The nanocomposite structure used in this study was composed of the both osteoinductive and osteoconductive components. RGD has long been used for the modification of biomaterials and is also found to be an osteoinductive peptide sequence by several studies in bone regeneration [39, 40]. On the other hand, HA was one of the best known materials used in both clinical, in vitro and in vivo bone regeneration studies due to its well-known osteoconductive property. Besides biocompatibility and mechanical integrity, an ideal scaffold should also be biodegradable so that it could provide enough space for newly formed bone. Although HA is known as nondegradable due to its chemical stability, its degradation rate and osteoclastic resorption was higher for HA scaffolds formed by nanocrystallites [14, 41]. Likewise, PA nanofibers are degraded by natural metabolic pathways of cells as a source of nutrients [8]. In addition to degradation issue, nanofibrous scaffolds with a high surface area to volume ratio and high porosity have an advantage in the field of tissue engineering, as they can successfully mimic native ECM.
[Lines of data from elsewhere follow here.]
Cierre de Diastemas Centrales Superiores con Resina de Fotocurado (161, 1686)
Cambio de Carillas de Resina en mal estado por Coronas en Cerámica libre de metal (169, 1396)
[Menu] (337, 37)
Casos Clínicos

One of the main drawbacks related to PA scaffolds are their poor mechanical properties. Different amino acid sequences resulted in different gelation times, however, the final product is generally not as mechanically stable as the cells need for 3D support. As a result, bioactive PA molecules are frequently used for coating of biomaterials such as titanium implants [42], stainless steel surfaces [43], electrospun scaffolds [44] etc. The osteoconductive component used in this study contains calcium carbonate which is soluble in culture media. Free calcium ions released from the HA matrix improved the mechanical integrity of the nanocomposite scaffolds due to the higher cross-linking of the PA molecules. Therefore, the combination of the HA matrix and PA takes advantage of their easy manipulation in cell culture in addition to their osteogenic properties.

3.4. Cell culture studies

3.4.1. Cell proliferation

Cell proliferation and metabolic activity of the scaffolds was investigated by MTT assay up to 18 days as shown in figure 7. For the first 7 days, no significant cell metabolic activity increase was observed for any kind of scaffold (p > 0.05). This behavior can be explained by the lag phase of the cell proliferation due to the low cell to cell interaction as a result of the lower cell seeding density. In addition to seeding density, three-dimensionality of both the scaffolds could also affect the cell–cell interactions due to the higher surface area with respect to tissue culture polystyrene (TCPS), because the adaptation period for the same number of cells cultivated on TCPS lasted for only 3 days (data not shown). Once the culture period reached day 14, cell proliferation was more distinct for all scaffolds, as observed by an almost three-fold increase in optical density for each type of scaffold between 7 and 14 days. At day 14, the cells in PA-RGD scaffolds exhibited statistically higher absorbance values compared to the HA and PA-RGD/HA scaffolds (p < 0.05). Furthermore, the progression of proliferation was still observed between the 14th and 18th days of culture, indicating both scaffolds support cell attachment, adhesion and later on, proliferation. Again at day 18, the cells in PA-RGD scaffolds exhibited statistically higher absorbance values compared to the HA (p < 0.001) and PA-RGD/HA scaffolds (p < 0.05). The differences between the absorbance values of HA and PA-RGD/HA scaffolds at day 14 and 18 were not statistically different.

Figure 7.

Figure 7. MTT results of preosteoblastic MC3T3-E1 cells performed at 1, 3, 7, 14 and 18 days of culture. Data are expressed as mean value of triplicate samples and error bars as the standard deviation. Statistically significant differences are denoted by symbols; * p < 0.05 and *** p < 0.001.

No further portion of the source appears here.